While some see it as a case of fixing what isn’t broken, Congress is moving swiftly forward with a proposal to privatize ATC by creating a not-for-profit, federally chartered corporation to operate the nation’s air traffic control system.
What’s clearly broken, proponents of the proposal say, is NextGen, the FAA’s multi-billion-dollar effort to modernize ATC that has run into a wall of technical problems and cost overruns.
Rep. Bill Shuster (R-Pa.), chairman of the House Transportation and Infrastructure Committee, said in a speech at the Aero Club of Washington yesterday that he’ll push hard to separate ATC functions from the FAA as a key part of the agency’s upcoming reauthorization legislation.

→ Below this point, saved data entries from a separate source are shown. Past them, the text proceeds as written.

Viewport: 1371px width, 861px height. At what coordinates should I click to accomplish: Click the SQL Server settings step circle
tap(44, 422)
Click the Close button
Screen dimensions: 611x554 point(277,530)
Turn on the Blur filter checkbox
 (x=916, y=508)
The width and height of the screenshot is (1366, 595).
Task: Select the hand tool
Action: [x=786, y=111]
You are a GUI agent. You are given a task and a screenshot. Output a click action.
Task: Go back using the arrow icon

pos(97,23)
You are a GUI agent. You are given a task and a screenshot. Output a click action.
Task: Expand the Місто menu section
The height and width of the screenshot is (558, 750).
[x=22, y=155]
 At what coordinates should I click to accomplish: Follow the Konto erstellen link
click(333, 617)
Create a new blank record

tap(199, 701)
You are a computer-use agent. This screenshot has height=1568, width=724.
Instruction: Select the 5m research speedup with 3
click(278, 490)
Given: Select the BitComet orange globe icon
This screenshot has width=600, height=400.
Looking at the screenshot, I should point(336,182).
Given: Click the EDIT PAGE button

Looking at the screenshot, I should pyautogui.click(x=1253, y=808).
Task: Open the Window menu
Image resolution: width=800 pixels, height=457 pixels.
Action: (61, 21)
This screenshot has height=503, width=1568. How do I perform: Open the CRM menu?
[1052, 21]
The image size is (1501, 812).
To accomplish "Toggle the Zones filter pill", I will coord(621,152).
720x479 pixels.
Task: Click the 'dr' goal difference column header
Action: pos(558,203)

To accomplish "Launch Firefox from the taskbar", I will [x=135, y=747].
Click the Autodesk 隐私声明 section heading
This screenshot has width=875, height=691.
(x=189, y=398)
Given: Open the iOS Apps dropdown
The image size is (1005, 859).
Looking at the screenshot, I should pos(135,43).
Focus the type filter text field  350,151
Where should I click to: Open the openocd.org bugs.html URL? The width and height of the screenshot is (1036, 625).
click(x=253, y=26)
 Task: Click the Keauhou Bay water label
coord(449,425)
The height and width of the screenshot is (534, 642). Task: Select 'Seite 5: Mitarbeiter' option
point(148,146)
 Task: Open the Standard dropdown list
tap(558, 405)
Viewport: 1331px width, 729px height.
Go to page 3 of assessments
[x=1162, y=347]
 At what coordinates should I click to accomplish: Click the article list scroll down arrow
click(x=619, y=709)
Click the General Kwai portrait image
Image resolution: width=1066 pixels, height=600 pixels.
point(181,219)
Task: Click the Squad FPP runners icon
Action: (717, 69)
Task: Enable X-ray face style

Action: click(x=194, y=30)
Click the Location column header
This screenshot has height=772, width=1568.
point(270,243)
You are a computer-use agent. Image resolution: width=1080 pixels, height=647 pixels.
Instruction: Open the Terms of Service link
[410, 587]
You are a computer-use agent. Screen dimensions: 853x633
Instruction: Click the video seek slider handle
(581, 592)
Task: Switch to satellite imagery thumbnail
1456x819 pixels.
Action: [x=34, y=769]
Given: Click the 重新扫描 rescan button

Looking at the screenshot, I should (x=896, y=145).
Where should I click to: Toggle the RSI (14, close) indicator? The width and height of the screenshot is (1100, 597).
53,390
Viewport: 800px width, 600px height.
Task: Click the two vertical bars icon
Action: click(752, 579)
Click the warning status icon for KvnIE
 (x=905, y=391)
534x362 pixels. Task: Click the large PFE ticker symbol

The new ATC system would be formed in similar fashion to NavCanada, the privatized air traffic control entity in Canada, with a corporate structure responsible for its own revenue. The source of that revenue is what has some in aviation feeling uneasy over the proposal. Schuster said user fees would fund ATC, an idea that has been strongly rejected by pilot groups when tied to IFR fees under an Obama Administration plan.
AOPA reiterated its opposition to user fees while leaving the possibility open that it is willing to hear more about the plans Congress has for ATC.
“We appreciate Chairman Shuster’s efforts to bring needed reforms to the current FAA structure and we look forward to continuing to work with him and the committee. Although we have yet to see details of the proposed legislation, AOPA believes the current method of collecting revenues through a tax on aviation fuel is not broken,” said AOPA Senior Vice President of Government Affairs Jim Coon, according to AOPA.org. “Moreover, we believe any air traffic system must preserve GA access to airports and airspace on a first-come, first-served basis, like we enjoy today.”
Schuster said in his speech that legislation to create a separate ATC organization could be introduced in the House by July.